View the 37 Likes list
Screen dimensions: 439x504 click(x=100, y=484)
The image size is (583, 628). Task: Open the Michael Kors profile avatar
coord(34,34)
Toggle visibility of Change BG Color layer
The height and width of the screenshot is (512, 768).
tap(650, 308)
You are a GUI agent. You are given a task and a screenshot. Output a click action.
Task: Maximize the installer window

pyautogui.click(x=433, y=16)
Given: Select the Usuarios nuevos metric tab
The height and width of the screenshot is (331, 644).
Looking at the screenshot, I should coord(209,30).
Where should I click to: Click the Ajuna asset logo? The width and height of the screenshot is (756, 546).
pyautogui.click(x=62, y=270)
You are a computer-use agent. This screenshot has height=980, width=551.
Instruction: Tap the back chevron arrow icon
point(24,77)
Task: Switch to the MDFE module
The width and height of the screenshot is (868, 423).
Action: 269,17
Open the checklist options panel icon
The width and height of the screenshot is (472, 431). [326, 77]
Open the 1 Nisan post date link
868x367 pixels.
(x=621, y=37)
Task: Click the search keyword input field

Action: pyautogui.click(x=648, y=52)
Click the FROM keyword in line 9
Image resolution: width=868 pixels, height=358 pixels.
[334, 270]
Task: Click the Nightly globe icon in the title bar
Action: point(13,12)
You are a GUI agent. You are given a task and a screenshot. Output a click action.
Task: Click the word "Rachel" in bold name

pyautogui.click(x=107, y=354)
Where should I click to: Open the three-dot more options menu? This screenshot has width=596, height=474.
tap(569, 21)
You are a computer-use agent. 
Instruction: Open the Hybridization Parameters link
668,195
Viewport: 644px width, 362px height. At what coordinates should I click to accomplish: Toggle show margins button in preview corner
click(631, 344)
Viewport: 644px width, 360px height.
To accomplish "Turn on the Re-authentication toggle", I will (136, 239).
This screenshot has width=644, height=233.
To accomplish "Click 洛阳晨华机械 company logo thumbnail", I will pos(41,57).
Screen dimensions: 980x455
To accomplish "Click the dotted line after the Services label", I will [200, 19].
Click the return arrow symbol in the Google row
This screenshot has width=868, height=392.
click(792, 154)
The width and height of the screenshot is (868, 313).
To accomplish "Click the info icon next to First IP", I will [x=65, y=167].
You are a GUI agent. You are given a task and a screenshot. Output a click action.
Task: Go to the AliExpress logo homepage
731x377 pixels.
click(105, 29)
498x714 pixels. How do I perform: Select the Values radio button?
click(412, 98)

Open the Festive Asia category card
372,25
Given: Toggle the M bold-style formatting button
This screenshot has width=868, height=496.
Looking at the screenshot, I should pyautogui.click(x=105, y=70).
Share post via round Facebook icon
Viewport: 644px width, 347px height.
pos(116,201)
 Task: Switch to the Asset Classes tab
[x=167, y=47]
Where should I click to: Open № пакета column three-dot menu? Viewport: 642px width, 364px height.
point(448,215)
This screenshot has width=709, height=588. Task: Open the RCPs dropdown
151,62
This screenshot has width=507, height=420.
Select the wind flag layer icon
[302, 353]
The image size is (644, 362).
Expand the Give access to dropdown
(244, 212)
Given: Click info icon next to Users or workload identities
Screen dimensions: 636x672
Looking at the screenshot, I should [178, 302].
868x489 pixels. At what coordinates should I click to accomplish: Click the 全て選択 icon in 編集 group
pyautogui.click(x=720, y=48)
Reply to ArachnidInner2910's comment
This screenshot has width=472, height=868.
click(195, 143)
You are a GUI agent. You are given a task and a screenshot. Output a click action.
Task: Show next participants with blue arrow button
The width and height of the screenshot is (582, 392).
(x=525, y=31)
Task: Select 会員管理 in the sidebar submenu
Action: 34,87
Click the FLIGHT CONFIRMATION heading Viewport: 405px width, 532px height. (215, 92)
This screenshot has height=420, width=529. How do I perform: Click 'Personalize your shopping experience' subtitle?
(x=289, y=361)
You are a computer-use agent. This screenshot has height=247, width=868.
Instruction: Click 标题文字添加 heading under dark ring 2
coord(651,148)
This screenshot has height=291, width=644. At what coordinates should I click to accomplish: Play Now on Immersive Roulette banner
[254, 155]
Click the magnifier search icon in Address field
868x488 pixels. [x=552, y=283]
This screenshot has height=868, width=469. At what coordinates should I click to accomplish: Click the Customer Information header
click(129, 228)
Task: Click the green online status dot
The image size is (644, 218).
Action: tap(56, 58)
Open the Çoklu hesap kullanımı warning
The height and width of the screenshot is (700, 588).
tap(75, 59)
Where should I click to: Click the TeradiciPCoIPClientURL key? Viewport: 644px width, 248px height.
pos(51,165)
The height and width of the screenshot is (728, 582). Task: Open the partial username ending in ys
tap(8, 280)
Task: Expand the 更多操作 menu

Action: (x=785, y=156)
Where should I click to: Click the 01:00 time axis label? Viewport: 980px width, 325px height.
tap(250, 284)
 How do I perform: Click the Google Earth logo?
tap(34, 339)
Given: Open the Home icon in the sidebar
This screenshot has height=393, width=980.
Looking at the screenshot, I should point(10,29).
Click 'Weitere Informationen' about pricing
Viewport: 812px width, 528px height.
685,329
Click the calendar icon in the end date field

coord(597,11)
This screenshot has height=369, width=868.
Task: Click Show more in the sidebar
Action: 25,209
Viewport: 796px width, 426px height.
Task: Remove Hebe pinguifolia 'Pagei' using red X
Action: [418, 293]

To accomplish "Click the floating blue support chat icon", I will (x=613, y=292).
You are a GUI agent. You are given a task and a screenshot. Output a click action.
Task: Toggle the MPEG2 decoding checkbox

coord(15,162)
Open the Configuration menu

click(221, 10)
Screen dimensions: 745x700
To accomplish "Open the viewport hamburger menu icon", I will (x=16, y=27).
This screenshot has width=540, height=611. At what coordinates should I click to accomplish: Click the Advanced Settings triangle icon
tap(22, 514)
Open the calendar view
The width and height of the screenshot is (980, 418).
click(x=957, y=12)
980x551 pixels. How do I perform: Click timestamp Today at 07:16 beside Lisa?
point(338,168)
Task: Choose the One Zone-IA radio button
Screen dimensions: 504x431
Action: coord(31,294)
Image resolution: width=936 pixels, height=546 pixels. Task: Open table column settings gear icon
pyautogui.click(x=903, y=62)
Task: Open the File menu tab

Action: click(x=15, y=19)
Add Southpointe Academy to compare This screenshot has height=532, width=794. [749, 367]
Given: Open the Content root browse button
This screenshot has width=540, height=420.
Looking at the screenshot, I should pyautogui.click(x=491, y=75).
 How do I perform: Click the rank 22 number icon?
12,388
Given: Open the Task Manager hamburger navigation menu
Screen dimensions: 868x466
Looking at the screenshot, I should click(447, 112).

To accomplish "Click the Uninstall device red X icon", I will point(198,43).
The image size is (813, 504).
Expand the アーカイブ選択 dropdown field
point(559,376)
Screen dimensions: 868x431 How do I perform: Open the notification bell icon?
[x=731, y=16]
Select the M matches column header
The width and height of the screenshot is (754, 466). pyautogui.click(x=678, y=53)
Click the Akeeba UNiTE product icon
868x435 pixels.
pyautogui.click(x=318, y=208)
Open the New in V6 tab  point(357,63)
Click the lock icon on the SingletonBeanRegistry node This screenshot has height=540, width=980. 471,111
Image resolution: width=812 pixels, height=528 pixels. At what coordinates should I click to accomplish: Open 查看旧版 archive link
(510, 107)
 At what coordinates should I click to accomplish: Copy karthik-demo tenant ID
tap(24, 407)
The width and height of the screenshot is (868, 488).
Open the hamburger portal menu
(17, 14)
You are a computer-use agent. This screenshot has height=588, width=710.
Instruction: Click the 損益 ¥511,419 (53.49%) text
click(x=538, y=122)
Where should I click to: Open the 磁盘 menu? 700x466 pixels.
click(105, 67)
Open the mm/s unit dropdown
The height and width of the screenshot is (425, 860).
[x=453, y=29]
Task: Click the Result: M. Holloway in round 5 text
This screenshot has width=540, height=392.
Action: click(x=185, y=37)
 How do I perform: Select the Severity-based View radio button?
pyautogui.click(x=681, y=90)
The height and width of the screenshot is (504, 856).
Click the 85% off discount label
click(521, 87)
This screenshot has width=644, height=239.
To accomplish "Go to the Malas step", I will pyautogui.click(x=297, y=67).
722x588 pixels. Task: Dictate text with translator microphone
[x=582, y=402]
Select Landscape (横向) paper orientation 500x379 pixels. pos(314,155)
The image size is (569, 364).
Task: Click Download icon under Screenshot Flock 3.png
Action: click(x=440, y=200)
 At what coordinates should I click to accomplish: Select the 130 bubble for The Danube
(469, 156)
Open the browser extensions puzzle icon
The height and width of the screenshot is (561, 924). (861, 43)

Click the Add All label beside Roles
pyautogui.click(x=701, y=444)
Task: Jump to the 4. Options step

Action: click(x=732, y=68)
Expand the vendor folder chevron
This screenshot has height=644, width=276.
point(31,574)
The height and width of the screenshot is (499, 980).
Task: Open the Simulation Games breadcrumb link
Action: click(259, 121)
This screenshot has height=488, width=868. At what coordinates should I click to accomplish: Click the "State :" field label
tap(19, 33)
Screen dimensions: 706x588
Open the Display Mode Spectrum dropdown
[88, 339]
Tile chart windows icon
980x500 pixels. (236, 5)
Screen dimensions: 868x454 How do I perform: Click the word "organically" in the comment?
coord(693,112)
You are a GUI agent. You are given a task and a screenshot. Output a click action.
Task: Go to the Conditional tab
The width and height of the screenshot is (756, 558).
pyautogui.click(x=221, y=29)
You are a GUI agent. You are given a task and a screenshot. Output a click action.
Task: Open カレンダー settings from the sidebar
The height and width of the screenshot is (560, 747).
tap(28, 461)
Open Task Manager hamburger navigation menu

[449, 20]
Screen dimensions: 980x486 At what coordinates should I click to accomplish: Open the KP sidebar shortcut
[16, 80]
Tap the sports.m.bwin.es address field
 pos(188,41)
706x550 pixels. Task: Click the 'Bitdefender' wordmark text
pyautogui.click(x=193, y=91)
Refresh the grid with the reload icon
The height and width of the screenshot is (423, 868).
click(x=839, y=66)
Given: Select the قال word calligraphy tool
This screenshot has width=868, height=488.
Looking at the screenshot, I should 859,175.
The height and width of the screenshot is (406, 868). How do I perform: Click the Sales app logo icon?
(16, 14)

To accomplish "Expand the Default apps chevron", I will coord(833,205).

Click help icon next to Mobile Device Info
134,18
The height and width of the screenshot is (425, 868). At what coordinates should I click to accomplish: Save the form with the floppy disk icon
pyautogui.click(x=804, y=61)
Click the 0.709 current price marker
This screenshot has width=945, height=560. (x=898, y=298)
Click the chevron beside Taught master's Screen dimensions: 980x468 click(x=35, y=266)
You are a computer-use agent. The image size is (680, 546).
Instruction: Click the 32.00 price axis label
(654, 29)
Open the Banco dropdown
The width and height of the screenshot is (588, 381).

__Task brief__
Look at the material above and copy, word for word, its lines from the first through the one containing "has height=980, width=551.".

__Exercise answer__
View the 37 Likes list
Screen dimensions: 439x504 click(x=100, y=484)
The image size is (583, 628). Task: Open the Michael Kors profile avatar
coord(34,34)
Toggle visibility of Change BG Color layer
The height and width of the screenshot is (512, 768).
tap(650, 308)
You are a GUI agent. You are given a task and a screenshot. Output a click action.
Task: Maximize the installer window

pyautogui.click(x=433, y=16)
Given: Select the Usuarios nuevos metric tab
The height and width of the screenshot is (331, 644).
Looking at the screenshot, I should coord(209,30).
Where should I click to: Click the Ajuna asset logo? The width and height of the screenshot is (756, 546).
pyautogui.click(x=62, y=270)
You are a computer-use agent. This screenshot has height=980, width=551.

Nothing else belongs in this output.